[[ MATERIALS PROVIDED open ]]
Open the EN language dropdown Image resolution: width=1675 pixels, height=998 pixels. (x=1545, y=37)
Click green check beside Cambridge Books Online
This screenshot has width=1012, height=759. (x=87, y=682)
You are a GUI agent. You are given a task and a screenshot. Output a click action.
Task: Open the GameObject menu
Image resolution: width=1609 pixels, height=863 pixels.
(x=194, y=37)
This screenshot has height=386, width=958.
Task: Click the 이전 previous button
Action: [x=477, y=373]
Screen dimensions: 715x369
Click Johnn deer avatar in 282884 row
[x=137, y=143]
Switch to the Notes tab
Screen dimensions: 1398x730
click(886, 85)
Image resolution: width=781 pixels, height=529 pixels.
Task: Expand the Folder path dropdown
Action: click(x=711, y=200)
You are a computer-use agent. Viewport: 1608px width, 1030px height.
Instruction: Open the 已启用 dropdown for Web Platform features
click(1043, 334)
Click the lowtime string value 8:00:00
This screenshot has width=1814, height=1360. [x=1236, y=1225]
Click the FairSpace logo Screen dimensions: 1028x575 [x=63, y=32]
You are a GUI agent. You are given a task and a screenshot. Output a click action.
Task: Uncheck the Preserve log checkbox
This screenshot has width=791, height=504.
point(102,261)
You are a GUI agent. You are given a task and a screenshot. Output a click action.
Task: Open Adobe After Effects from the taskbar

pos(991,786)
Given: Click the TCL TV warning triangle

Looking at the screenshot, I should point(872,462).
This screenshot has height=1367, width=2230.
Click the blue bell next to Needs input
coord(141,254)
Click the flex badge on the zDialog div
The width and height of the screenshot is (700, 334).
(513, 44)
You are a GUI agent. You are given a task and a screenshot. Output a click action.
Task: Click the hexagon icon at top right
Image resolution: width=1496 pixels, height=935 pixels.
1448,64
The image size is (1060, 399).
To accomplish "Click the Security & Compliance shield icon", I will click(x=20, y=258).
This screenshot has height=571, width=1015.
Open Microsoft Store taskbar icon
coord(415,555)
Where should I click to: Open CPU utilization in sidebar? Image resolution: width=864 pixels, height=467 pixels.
[[ MATERIALS PROVIDED closed ]]
**REQUIREMENT:**
Once the records are read, print each of them exactly as written.

**ANSWER SPACE:**
Open the EN language dropdown Image resolution: width=1675 pixels, height=998 pixels. (x=1545, y=37)
Click green check beside Cambridge Books Online
This screenshot has width=1012, height=759. (x=87, y=682)
You are a GUI agent. You are given a task and a screenshot. Output a click action.
Task: Open the GameObject menu
Image resolution: width=1609 pixels, height=863 pixels.
(x=194, y=37)
This screenshot has height=386, width=958.
Task: Click the 이전 previous button
Action: [x=477, y=373]
Screen dimensions: 715x369
Click Johnn deer avatar in 282884 row
[x=137, y=143]
Switch to the Notes tab
Screen dimensions: 1398x730
click(886, 85)
Image resolution: width=781 pixels, height=529 pixels.
Task: Expand the Folder path dropdown
Action: click(x=711, y=200)
You are a computer-use agent. Viewport: 1608px width, 1030px height.
Instruction: Open the 已启用 dropdown for Web Platform features
click(1043, 334)
Click the lowtime string value 8:00:00
This screenshot has width=1814, height=1360. [x=1236, y=1225]
Click the FairSpace logo Screen dimensions: 1028x575 [x=63, y=32]
You are a GUI agent. You are given a task and a screenshot. Output a click action.
Task: Uncheck the Preserve log checkbox
This screenshot has width=791, height=504.
point(102,261)
You are a GUI agent. You are given a task and a screenshot. Output a click action.
Task: Open Adobe After Effects from the taskbar

pos(991,786)
Given: Click the TCL TV warning triangle

Looking at the screenshot, I should point(872,462).
This screenshot has height=1367, width=2230.
Click the blue bell next to Needs input
coord(141,254)
Click the flex badge on the zDialog div
The width and height of the screenshot is (700, 334).
(513, 44)
You are a GUI agent. You are given a task and a screenshot. Output a click action.
Task: Click the hexagon icon at top right
Image resolution: width=1496 pixels, height=935 pixels.
1448,64
The image size is (1060, 399).
To accomplish "Click the Security & Compliance shield icon", I will click(x=20, y=258).
This screenshot has height=571, width=1015.
Open Microsoft Store taskbar icon
coord(415,555)
Where should I click to: Open CPU utilization in sidebar? Image resolution: width=864 pixels, height=467 pixels.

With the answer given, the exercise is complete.